* _任务说明_
逐字复述记录中从含有"Click the Saruf"的那一行起、直至记录末尾的全部各行，首尾两行均包括在内。
══════
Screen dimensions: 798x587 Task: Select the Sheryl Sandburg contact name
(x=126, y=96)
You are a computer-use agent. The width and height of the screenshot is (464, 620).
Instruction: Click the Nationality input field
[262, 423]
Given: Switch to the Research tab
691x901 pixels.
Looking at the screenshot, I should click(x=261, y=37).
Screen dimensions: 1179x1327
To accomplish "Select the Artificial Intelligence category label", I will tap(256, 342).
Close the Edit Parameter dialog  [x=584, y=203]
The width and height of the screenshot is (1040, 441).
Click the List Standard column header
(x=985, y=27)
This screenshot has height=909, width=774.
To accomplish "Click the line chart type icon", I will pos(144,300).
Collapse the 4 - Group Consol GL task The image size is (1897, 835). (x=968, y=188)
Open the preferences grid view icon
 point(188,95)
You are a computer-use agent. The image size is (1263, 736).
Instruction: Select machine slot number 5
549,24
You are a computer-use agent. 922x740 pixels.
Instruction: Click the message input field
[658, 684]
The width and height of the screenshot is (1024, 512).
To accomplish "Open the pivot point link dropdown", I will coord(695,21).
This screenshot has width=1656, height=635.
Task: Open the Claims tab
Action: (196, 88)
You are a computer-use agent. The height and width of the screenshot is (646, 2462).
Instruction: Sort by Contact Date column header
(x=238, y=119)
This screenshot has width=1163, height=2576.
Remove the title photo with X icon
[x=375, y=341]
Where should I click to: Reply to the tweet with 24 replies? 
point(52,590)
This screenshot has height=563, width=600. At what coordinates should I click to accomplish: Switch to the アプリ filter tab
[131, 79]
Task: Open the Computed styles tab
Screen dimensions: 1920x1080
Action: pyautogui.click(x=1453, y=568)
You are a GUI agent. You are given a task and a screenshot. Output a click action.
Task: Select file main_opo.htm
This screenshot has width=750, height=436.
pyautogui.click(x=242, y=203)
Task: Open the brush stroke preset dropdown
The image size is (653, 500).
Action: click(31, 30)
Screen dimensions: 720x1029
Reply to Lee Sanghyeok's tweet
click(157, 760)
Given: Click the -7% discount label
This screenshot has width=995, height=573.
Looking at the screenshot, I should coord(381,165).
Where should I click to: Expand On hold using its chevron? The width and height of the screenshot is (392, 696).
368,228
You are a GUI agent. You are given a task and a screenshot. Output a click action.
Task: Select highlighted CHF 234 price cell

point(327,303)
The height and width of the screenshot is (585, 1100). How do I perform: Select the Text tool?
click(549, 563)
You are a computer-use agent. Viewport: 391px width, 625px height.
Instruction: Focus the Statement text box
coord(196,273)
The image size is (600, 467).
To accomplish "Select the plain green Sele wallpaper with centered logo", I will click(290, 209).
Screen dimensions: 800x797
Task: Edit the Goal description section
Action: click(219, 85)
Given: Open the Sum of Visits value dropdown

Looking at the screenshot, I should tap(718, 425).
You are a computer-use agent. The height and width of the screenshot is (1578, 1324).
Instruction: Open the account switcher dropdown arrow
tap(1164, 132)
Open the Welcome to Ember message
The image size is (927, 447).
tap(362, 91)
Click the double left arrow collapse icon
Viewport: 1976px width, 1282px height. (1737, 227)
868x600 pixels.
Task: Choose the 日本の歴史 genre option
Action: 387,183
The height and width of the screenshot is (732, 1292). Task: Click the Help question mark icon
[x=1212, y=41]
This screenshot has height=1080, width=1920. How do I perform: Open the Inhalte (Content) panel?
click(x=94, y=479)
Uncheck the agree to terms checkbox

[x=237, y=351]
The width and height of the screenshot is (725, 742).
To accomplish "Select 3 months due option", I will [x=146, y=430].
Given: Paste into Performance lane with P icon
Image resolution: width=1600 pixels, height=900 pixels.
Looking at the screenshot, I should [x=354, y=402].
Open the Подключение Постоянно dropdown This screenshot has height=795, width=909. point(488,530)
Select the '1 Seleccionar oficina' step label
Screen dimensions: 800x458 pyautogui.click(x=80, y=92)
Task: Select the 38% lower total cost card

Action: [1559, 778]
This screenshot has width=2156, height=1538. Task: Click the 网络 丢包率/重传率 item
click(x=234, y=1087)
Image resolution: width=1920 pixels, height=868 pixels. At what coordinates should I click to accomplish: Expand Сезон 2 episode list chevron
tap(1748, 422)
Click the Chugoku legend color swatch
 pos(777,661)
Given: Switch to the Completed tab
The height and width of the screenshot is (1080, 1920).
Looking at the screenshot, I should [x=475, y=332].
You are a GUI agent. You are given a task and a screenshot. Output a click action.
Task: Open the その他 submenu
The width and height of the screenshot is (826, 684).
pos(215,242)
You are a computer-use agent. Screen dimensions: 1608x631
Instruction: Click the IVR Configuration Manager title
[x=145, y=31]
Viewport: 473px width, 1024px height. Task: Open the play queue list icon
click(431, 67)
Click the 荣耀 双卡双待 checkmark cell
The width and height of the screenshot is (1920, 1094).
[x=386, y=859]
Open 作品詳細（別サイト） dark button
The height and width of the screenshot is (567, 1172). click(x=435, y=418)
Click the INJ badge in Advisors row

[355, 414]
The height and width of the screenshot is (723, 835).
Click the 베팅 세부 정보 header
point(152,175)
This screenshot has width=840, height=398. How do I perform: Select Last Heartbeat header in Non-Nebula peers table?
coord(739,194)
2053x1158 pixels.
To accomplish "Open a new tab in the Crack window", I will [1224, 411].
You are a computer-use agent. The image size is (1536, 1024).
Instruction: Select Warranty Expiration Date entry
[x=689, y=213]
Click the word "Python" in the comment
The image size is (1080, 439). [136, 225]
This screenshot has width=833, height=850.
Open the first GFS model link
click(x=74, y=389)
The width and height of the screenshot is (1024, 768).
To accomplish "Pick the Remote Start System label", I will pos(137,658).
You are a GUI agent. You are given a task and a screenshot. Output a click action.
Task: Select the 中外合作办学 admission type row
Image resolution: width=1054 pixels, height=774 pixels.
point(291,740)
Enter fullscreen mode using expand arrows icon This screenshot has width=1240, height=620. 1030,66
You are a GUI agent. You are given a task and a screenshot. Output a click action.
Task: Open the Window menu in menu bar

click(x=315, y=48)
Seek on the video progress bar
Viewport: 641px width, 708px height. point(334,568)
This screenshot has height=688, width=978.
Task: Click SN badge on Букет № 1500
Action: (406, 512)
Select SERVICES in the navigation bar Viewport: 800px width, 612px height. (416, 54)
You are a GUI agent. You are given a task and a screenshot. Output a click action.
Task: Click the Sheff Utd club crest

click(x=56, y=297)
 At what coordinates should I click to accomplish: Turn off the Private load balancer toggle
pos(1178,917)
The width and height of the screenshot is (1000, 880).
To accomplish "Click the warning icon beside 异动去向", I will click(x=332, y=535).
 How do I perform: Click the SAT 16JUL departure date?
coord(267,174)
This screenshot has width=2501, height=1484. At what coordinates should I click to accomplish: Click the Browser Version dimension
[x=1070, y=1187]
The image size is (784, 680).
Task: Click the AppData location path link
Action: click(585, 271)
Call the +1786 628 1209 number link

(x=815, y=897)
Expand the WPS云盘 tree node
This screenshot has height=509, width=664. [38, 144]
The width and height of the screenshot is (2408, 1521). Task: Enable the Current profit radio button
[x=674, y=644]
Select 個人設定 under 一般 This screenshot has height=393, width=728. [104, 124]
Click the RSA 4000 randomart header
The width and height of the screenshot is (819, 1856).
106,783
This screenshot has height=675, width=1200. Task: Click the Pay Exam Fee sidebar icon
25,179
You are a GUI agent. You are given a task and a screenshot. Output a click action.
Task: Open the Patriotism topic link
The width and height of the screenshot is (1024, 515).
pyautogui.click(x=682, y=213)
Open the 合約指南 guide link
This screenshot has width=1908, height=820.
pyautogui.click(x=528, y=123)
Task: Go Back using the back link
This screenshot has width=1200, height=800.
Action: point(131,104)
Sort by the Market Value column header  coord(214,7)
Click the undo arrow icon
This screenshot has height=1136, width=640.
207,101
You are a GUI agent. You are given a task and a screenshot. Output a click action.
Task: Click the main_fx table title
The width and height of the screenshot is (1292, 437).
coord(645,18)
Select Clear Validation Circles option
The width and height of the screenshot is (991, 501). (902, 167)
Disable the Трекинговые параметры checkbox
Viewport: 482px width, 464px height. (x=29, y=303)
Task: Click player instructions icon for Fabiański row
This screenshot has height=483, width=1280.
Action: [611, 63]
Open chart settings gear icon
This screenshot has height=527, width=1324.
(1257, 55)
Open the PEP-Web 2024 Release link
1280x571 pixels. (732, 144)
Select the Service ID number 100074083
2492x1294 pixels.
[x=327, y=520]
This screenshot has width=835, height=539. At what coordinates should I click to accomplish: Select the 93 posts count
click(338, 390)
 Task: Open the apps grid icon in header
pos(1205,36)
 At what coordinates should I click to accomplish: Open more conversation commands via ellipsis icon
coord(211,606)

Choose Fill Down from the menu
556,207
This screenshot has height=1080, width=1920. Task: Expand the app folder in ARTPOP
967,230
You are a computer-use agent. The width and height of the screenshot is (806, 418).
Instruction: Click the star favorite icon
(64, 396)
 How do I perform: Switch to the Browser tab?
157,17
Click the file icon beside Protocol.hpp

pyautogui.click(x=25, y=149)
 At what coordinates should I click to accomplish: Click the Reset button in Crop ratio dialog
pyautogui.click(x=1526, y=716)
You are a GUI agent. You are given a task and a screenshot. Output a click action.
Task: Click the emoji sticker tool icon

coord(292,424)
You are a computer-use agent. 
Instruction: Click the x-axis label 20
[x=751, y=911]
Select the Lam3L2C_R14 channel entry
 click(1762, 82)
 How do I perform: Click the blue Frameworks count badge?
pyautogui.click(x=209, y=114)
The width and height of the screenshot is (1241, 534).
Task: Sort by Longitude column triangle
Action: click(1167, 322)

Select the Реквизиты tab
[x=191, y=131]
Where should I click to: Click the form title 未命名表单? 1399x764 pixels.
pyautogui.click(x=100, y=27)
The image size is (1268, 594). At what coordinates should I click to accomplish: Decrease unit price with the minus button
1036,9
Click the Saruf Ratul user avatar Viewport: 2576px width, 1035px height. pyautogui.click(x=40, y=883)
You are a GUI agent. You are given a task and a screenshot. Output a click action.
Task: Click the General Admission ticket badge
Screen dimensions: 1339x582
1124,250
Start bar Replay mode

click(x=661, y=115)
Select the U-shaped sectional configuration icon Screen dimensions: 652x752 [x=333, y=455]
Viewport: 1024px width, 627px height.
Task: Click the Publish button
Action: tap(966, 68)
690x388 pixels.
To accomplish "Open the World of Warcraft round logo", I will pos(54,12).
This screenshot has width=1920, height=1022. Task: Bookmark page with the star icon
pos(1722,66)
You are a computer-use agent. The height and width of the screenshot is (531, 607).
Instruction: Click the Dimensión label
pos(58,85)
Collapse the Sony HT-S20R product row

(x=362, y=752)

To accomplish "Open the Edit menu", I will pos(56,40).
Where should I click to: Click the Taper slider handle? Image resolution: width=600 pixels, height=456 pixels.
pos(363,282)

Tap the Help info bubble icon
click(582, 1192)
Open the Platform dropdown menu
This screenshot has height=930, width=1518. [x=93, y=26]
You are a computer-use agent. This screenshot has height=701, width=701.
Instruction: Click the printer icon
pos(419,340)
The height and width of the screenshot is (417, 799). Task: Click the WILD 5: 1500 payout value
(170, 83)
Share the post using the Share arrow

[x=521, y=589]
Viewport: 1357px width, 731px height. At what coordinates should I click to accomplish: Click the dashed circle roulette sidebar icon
══════
* _解答_
Click the Saruf Ratul user avatar Viewport: 2576px width, 1035px height. pyautogui.click(x=40, y=883)
You are a GUI agent. You are given a task and a screenshot. Output a click action.
Task: Click the General Admission ticket badge
Screen dimensions: 1339x582
1124,250
Start bar Replay mode

click(x=661, y=115)
Select the U-shaped sectional configuration icon Screen dimensions: 652x752 [x=333, y=455]
Viewport: 1024px width, 627px height.
Task: Click the Publish button
Action: tap(966, 68)
690x388 pixels.
To accomplish "Open the World of Warcraft round logo", I will pos(54,12).
This screenshot has width=1920, height=1022. Task: Bookmark page with the star icon
pos(1722,66)
You are a computer-use agent. The height and width of the screenshot is (531, 607).
Instruction: Click the Dimensión label
pos(58,85)
Collapse the Sony HT-S20R product row

(x=362, y=752)

To accomplish "Open the Edit menu", I will pos(56,40).
Where should I click to: Click the Taper slider handle? Image resolution: width=600 pixels, height=456 pixels.
pos(363,282)

Tap the Help info bubble icon
click(582, 1192)
Open the Platform dropdown menu
This screenshot has height=930, width=1518. [x=93, y=26]
You are a computer-use agent. This screenshot has height=701, width=701.
Instruction: Click the printer icon
pos(419,340)
The height and width of the screenshot is (417, 799). Task: Click the WILD 5: 1500 payout value
(170, 83)
Share the post using the Share arrow

[x=521, y=589]
Viewport: 1357px width, 731px height. At what coordinates should I click to accomplish: Click the dashed circle roulette sidebar icon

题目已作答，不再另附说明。